Liston, claims the ads calls AOL customers idiots. Further that computers are tools that must be used skillfully. Basically he’s playing the old blame the user game. Don’t we yell at Microsoft for not making patching easier, and for not making stopping viruses and spyware easier? Here is AOL stepping up and helping keep the home users system secure. In the past they’ve done things like turn off the Messenger service. Now they are including anti-virus and antispyware. If the updates for this are as easy as the updates to AOLs own software they have the potential to make people much much more secure.
AOL IS FILLING IN THE SECURITY GAP. THEY SHOULD BE COMMENDED.
I would highly recommend, reading the following entry from the Microsoft Monitor Blog. It tells of the writers grandma, Windows XP and AOL Security Edition.
The sole problem I might have with the ad campaign is it implies, Get AOL Get Secure. When it reality the AOL Security Edition is necessary.
aimBot
Saw this posted over on NTBugtraq. Sharp-ideas.net has an example program that uses AIM to run programs and send the result back to the requester. Basically a wrapper interacts with the person sending the message and it runs a basic set of commands. The example uses nmap, but a fleet of hacking/reconnaissance tools could potentially be used. AIM works very hard at traversing firewalls. So someone outside a firewall could send a command to a computer inside the firewall.

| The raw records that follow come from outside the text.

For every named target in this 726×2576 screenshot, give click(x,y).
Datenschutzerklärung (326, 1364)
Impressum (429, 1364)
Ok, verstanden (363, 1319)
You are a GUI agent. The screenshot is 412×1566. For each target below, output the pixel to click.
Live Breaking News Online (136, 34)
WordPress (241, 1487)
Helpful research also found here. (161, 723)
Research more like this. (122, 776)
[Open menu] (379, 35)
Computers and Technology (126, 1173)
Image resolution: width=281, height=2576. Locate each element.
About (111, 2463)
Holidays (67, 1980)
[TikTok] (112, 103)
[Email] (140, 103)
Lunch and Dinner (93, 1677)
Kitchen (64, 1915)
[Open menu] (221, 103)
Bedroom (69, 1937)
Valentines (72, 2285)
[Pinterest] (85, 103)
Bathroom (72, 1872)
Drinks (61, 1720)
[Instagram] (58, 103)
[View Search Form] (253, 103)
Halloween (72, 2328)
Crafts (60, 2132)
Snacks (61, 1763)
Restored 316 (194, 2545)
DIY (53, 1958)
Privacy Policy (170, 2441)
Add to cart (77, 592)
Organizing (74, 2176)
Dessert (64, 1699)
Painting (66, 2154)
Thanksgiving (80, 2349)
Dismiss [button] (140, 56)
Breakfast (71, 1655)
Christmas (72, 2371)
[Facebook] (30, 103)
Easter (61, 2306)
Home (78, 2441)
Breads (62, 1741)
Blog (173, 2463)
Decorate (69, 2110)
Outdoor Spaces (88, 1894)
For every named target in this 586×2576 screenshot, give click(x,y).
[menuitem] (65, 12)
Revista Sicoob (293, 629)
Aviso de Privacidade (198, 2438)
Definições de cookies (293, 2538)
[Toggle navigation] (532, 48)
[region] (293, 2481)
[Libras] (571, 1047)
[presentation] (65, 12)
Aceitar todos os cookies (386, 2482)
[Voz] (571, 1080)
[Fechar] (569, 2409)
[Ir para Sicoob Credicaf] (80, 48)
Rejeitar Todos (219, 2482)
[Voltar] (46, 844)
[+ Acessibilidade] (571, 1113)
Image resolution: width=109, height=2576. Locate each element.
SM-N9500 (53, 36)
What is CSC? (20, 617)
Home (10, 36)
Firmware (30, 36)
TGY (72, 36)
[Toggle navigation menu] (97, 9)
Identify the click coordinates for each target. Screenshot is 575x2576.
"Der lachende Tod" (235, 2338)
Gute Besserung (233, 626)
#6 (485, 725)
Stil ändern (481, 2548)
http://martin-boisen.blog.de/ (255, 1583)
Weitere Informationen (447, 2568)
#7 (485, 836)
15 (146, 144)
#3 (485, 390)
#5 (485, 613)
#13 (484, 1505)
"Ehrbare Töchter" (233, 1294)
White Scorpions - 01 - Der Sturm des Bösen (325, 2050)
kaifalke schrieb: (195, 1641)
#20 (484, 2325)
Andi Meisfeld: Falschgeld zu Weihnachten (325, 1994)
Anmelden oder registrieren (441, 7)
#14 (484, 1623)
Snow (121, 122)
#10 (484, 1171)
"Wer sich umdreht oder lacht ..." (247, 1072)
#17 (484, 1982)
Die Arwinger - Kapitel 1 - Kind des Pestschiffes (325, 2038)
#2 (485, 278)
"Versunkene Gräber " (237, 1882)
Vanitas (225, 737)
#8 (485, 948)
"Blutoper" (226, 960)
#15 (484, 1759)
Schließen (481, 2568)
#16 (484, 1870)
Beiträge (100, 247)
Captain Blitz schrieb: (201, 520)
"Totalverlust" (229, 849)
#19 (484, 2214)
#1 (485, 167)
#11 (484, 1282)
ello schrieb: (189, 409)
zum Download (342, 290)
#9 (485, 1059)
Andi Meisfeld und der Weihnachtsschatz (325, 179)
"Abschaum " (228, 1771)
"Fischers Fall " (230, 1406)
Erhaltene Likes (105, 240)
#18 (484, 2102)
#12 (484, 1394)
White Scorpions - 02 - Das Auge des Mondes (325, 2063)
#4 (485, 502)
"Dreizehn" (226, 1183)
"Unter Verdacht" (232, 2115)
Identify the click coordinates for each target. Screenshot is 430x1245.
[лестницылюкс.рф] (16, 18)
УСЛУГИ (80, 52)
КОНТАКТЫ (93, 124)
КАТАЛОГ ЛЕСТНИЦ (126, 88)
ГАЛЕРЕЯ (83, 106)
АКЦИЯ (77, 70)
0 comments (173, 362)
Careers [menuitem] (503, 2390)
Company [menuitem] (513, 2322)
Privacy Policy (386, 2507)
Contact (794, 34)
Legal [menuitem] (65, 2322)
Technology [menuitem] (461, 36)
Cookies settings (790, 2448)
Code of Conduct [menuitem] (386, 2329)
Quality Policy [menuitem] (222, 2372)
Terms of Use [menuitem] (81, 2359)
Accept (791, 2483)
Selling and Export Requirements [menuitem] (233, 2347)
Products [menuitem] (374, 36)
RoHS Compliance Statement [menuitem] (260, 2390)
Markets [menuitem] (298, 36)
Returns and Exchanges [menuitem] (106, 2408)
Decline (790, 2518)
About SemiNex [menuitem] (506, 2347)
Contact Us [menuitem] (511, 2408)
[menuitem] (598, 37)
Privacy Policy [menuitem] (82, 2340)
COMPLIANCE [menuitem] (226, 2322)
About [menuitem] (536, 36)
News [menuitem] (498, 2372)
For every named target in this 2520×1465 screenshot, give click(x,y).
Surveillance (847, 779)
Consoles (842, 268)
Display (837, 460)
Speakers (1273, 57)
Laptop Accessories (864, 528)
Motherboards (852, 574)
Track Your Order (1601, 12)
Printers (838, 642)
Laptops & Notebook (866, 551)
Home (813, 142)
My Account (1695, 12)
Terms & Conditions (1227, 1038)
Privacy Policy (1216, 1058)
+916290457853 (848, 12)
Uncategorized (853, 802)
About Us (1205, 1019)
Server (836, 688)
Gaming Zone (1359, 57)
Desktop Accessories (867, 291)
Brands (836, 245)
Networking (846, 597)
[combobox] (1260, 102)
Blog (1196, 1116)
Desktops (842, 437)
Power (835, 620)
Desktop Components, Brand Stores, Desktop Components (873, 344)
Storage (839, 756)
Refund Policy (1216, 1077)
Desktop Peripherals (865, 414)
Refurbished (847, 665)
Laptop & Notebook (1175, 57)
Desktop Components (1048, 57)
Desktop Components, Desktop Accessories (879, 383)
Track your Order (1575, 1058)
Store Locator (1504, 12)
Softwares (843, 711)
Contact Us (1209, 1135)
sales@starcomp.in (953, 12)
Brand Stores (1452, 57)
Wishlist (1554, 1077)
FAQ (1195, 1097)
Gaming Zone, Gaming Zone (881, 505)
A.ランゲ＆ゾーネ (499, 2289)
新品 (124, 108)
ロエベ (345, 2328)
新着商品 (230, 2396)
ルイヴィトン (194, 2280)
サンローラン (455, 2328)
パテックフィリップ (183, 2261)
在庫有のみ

This solution doesn’t sound like it will scale very well. I suppose with AIM groups you could control a bunch of bots. A one-to-one connection could already be pulled off by sending someone a Trojan and then waiting for it to connect back on a specific port.
AOL Instant Mayhem
iDefense announced today a vulnerability in AOL Instant Messenger. It seems there is a buffer overflow in the Away Message feature which at best will cause a denial of service condition, at worst will allow an attacker to run code of their choice.
Since AIM hooks the browser allowing the user to use aim:// commands like http:// commands, this is exploitable by links you might follow and by remote websites.
When an I.T department loses control of its computers often the first sign is personal use IM clients showing up. Many companies don’t have the fortitude to fight that battle. Now as a result there is the potential for a network worm exploiting this vulnerability.